Der Übergeber-KollV gilt als Geschäftsgrundlage arbeitsvertraglich weiter, wenn die Änderungen den Rahmen übersteigen, der sonst für im Ermessen des AG liegende Gestaltungen angenommenen wird.
Die Richtigkeit dieser These lässt sich nur bei einer rechtsdogmatischen Zusammenschau von allgemeinem Zivilrecht und Arbeitsrecht beurteilen.*
Der Begriff des Rechtsmissbrauchs hat im Zivilrecht seine Grundlage im Rahmen des Schadenersatzrechts in § 1295 Abs 2 ABGB:402
„Auch wer in einer gegen die guten Sitten verstoßenden Weise absichtlich Schaden zufügt, ist dafür verantwortlich, jedoch falls dies in Ausübung eines Rechtes geschah nur dann, wenn die Ausübung des Rechtes offenbar den Zweck hatte, den anderen zu schädigen.“
In den Konsequenzen wurde diese Regelung des Schadenersatzrechts über die Sittenwidrigkeitsprüfung nach § 879 ABGB – diese erfasst auch einseitige Rechtgeschäfte* – zu einer allgemeinen Einrede gegen rechtsmissbräuchliche Rechtsgestaltungen erweitert.*
Die neuere Rsp nimmt dabei Rechtsmissbrauch nicht nur dann an, wenn die Schädigungsabsicht den einzigen Grund der Rechtsausübung bildet,* sondern auch dann, wenn zwischen den vom Handelnden verfolgten eigenen – und wohl nach dem Zweck der das Recht einräumenden Norm* oder des Vertrags geschützten – Interessen und den beeinträchtigten Interessen des Anderen ein ganz krasses Missverhältnis besteht.* Diese Hürde ist hoch und sehr einzelfallbezogen. So wird selbst bei einem Verbesserungsaufwand von bloß 5 % des offenen Werklohnes ein Rechtsmissbrauch bei Ausübung des Zurückbehaltungsrechts verneint,* dies aber anders gesehen, wenn das zu verbessernde Werk schon gebraucht wird und der Mangel einfach zu sanieren ist.*
Es geht aber nicht nur um das „krasse Missverhältnis“, sondern auch um eindeutig im Vordergrund stehende „unlautere“ Motive,* also grundsätzlich nicht als Inhalte des Rechtsgeschäftes zu berücksichtigende Umstände. Die „Unlauterkeit“ wird teilweise aus der Zielrichtung der Rechtsordnung in anderen Bereichen – Räumungsklage des Vaters gegen Tochter, um Betreuung der Mutter zu verhindern* – oder auch im jeweiligen Rechtsgebiet – etwa eine unterlassene Beförderung wegen des Wahlverhaltens des Bewerbers bei der Betriebsratswahl* – abgeleitet. Typisch sind auch Gestaltungen zu Lasten Dritter.*
Ob Rechtsmissbrauch vorliegt, ist eine nach den Umständen des Einzelfalles zu klärende Rechtsfrage.*
Für unsere Fragestellung ist aus all dem festzuhalten, dass es zentral um im Gesetz nicht bedachte und abgewogene Konstellationen im Einzelfall geht und über den Inhalt des Rechtsgeschäftes hinaus auch die Motive erfasst und berücksichtigt werden. Umgekehrt bedeutet dies auch, je umfassender die gesetzlichen Regelungen mögliche Sachverhaltskonstellationen erfassen, desto weniger bieten diese einen Ansatz für die Annahme des Vorliegens eines Rechtsmissbrauchs (Subsidiarität*).

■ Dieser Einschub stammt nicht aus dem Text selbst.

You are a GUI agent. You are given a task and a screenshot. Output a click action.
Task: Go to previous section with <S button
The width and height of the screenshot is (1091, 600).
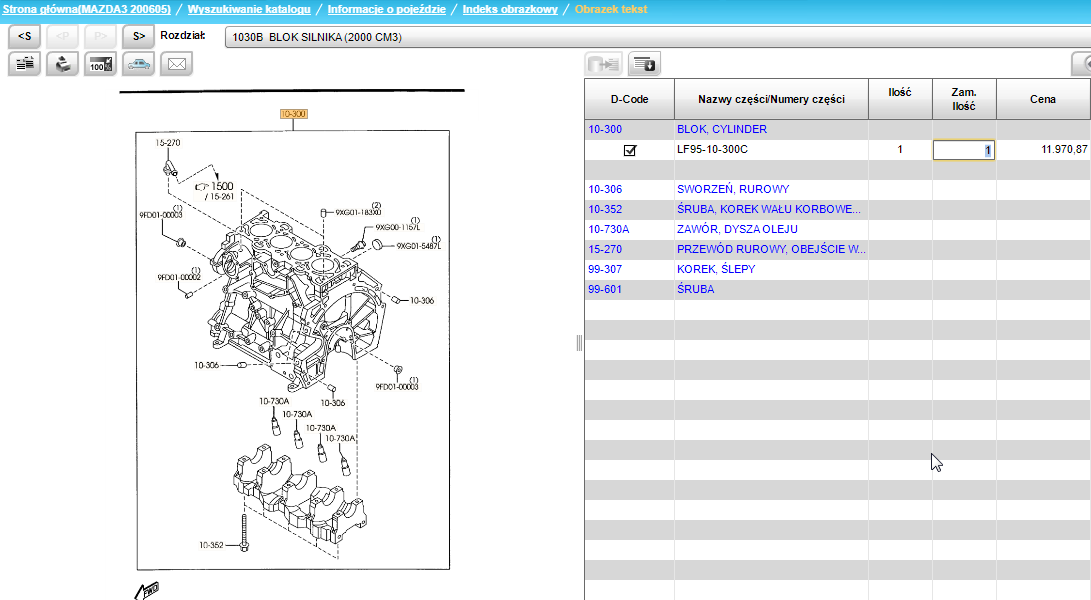[x=24, y=37]
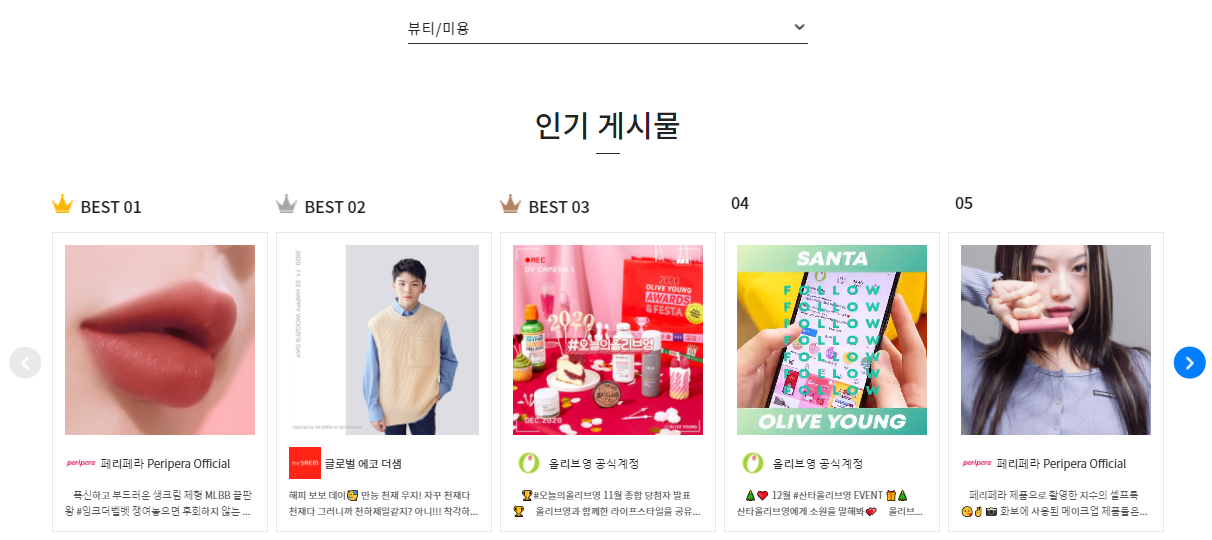1212x540 pixels.
Task: Click the 페리페라 Peripera Official name on BEST 01
Action: coord(165,464)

Der OGH hat die europarechtlichen und österreichischen Rahmenbedingungen für den Kollektivvertragswechsel beim Betriebsübergang jüngst in seiner OGH-E vom 18.12.2014, 9 ObA 109/14s, wie folgt zusammengefasst:
Das österreichische Kollektivvertragssystem zielt grundsätzlich darauf ab, für die jeweiligen Branchen angemessene Mindestentgelte festzulegen.*
Im Falle eines Kollektivvertragswechsels kraft Betriebsübergangs kommt es zu einer vollständigen Ablösung des Veräußerer-KollV durch den Erwerber-KollV.*
§ 4 Abs 2 Satz 1 AVRAG über den weiteren Anspruch des AN auf das für die regelmäßige Arbeitsleistung in der Normalarbeitszeit gebührende kollektivvertragliche Entgelt nach dem früheren Veräußerer-KollV bedeutet nicht die Anwendbarkeit des früheren KollV, sondern nur die statische Festlegung einer Untergrenze durch eine eigene gesetzliche Anordnung.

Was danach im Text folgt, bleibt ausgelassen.